What you are asked to do:
Each line of data below must be printed exactly as written, with any pictures removed.

Listed records:
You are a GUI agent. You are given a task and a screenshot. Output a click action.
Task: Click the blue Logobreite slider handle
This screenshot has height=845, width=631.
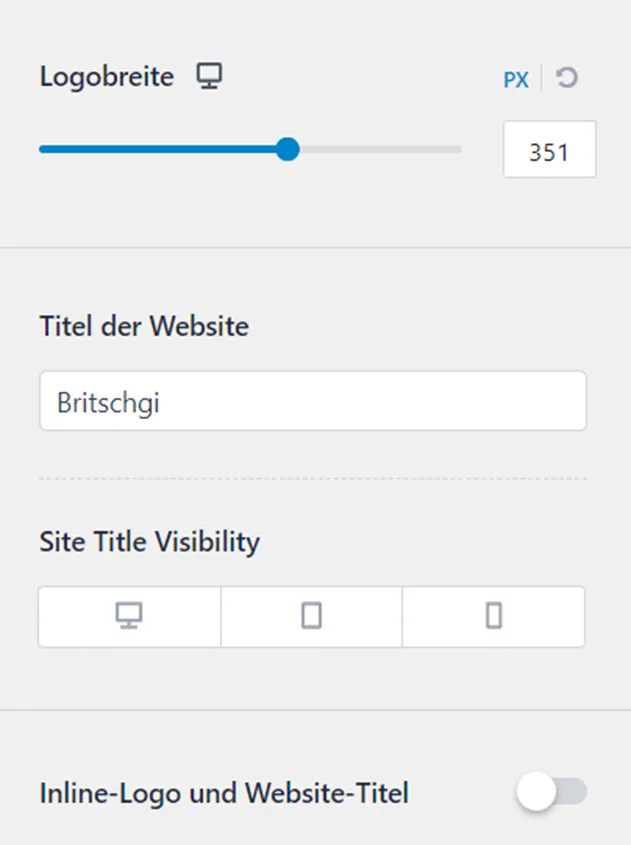tap(288, 149)
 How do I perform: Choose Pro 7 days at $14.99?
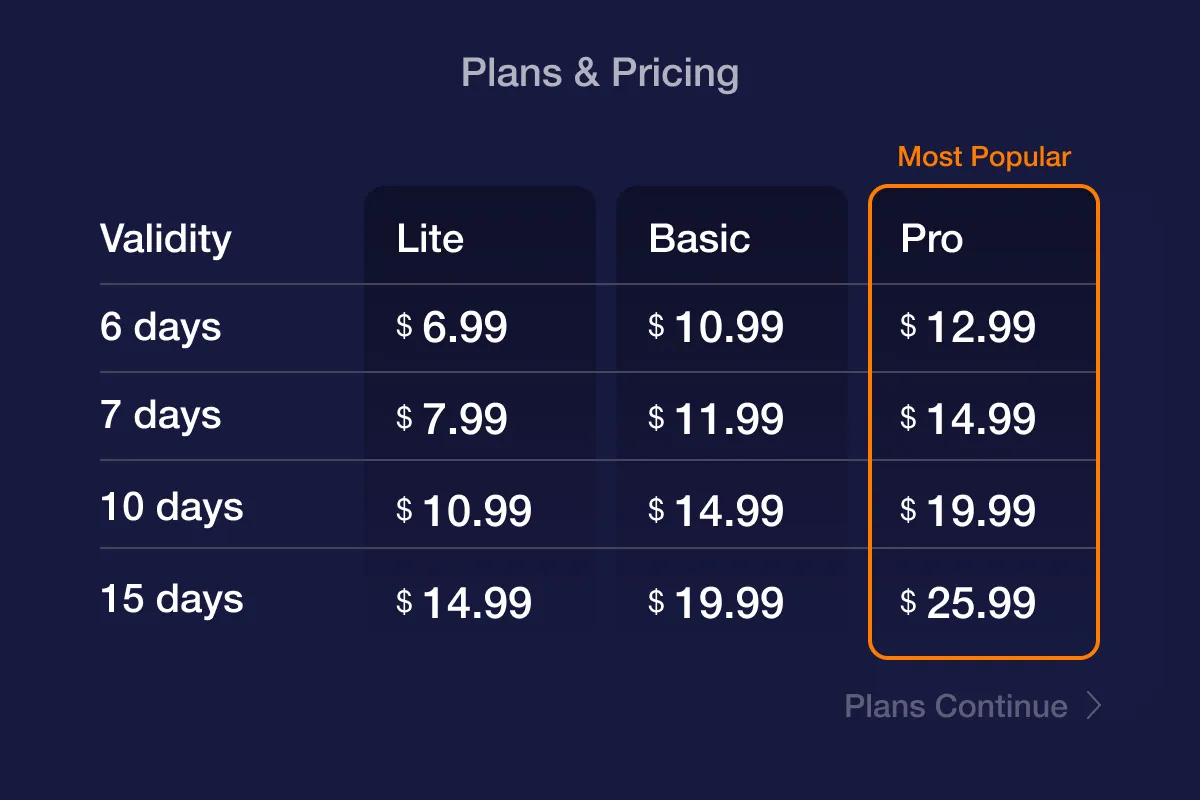click(968, 419)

Your solution:
You are a GUI agent. You are given a task and a screenshot. Output a click action.
Task: Click the blue Logobreite slider handle
This screenshot has height=845, width=631.
tap(288, 149)
 How do I perform: Choose Pro 7 days at $14.99?
click(968, 419)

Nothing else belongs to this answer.